The "single-wing" or, in Niah, moyawa, was Shirley's idea. Niku and the Niah people are hers by origin and they have secretly retained--and improved upon, over centuries--pre-Fire hang-glider technology. Shirley actually sprung this on me in a role-play many years ago, and you'll see the results in PA in, oh, maybe a month or three. Later on in the story, the single-wing will become of crucial import strategically, and we've had much fun recently conceiving the invention of a horse-drawn land-towing device to launch wings, the first-ever capture of a wing and flyer, both intact, by enemies, and so forth. We have yet to have someone re-invent the parachute.

Meanwhile in ak, at some point there's going to be a poem by Chevenga, who is not typically a poet, about perhaps the only thing that could induce him to wax poetic: doing a loop-de-loop on a double wing with Niku. The A-niah love to make love aloft, so you can bet that C & N joined the Fifth Mill version of the Mile-High Club long ago (though not yet in what's posted). Incidentally, in case you doubt that everything has a website these days, here is the official website of the Mile-High Club. Alas, googling "hang gliding sex" doesn't turn up much but fantasies.

But everything we've conceived and written about hang-gliding Fifth-Millennium-style, we've done without actually experiencing it, 20th or 21st-century-style. The closest I've got to it was trying running with a glider on my shoulders for a bit, about 11 years ago. This was with a dear friend and his instructor on each side, both of whom could outrun me handily, so that eventually I had to roll out... probably I should have told them I'd had a C-section five weeks before. Shirley did the same thing, minus the C-section. But that didn't get us into the air.

Now, however, we're going to slip the surly bounds of earth with the help of High Perspectives, based near Pickering, Ontario. We were originally going to do a "low and slow"--Hang Gliding 101-- lesson yesterday (July 6) but the weather didn't co-operate, so now we're scheduled for tomorrow. Because that doesn't get you that far off the ground--you're a rank beginner flying solo and learning the basics--we're also doing a "Tandem Discovery" flight, which is where you go up along with an experienced pilot, the glider being towed by a motorboat, next week, weather permitting.

We're also taking our kids--Tris, age 14, is going to do both low-and-slow and tandem, and Raphi, 11, is going to do tandem. We WILL have the video camera.

How did we get the money to do this? Well, it was Shirley who did, and in quite the spectacular way, but we can't tell you exactly how until August 22, for reasons that we also can't tell you until August 22. But the story's worth the wait, trust me.

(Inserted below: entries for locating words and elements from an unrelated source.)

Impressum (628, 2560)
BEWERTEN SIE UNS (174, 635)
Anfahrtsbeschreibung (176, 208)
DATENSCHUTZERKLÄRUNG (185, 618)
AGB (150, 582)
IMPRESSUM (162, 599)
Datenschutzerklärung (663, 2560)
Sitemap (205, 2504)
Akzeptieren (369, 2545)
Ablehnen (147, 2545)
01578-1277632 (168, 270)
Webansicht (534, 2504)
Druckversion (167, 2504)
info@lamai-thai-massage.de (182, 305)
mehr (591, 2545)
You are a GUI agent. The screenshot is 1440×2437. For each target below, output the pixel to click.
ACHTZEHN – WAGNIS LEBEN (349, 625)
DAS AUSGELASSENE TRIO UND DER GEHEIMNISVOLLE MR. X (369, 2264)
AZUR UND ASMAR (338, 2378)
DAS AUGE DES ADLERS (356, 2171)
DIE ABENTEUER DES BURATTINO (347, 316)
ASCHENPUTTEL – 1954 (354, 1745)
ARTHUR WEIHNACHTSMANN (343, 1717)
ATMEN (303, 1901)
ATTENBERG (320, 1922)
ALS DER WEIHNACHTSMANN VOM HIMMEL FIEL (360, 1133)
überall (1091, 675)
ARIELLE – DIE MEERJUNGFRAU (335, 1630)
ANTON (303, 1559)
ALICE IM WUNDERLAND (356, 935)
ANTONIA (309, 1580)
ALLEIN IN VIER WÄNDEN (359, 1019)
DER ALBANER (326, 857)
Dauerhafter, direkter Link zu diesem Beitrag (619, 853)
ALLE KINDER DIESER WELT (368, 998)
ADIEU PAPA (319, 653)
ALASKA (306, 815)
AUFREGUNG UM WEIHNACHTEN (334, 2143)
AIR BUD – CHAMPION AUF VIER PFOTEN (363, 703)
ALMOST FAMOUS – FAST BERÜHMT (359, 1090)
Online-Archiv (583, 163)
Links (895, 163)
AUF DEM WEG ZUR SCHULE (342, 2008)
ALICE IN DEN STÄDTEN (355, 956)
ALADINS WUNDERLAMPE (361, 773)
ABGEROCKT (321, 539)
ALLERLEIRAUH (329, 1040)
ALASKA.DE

Anyway... I'd be lying if I denied that I am a little nervous. The other side, the thrill that I'll be going up in an actual hang-glider, hasn't quite kicked in. I don't think I'm going to really know it's real until I'm at the hang gliding school and looking at and touching and feeling and smelling and harnessing into an actual real-life moyawa.

I can't speak for Shirley, but you can take it to the bank that I'm going to write about the experience. I might wax poetic... for sure you can expect prose. I am hoping there will not have to be too much in the way of whining to the effect of "OMG everything we've written about it is WRONG WRONG WRONG and we have to CHANGE IT ALL!"

Will Shirley, or I, or both, end up tyromos--Niah for "in love with the sky"--and move heaven and earth to pursue hang-gliding expertise? You never know.

Whatever happens, from those moments on, whatever we write in our books about our characters flying will be informed by our own experience, which should make it all richer and more real and more beautiful. Aside from the actual flying, that's the part I'm looking forward to the most.

Wish us safe flights and happy landings!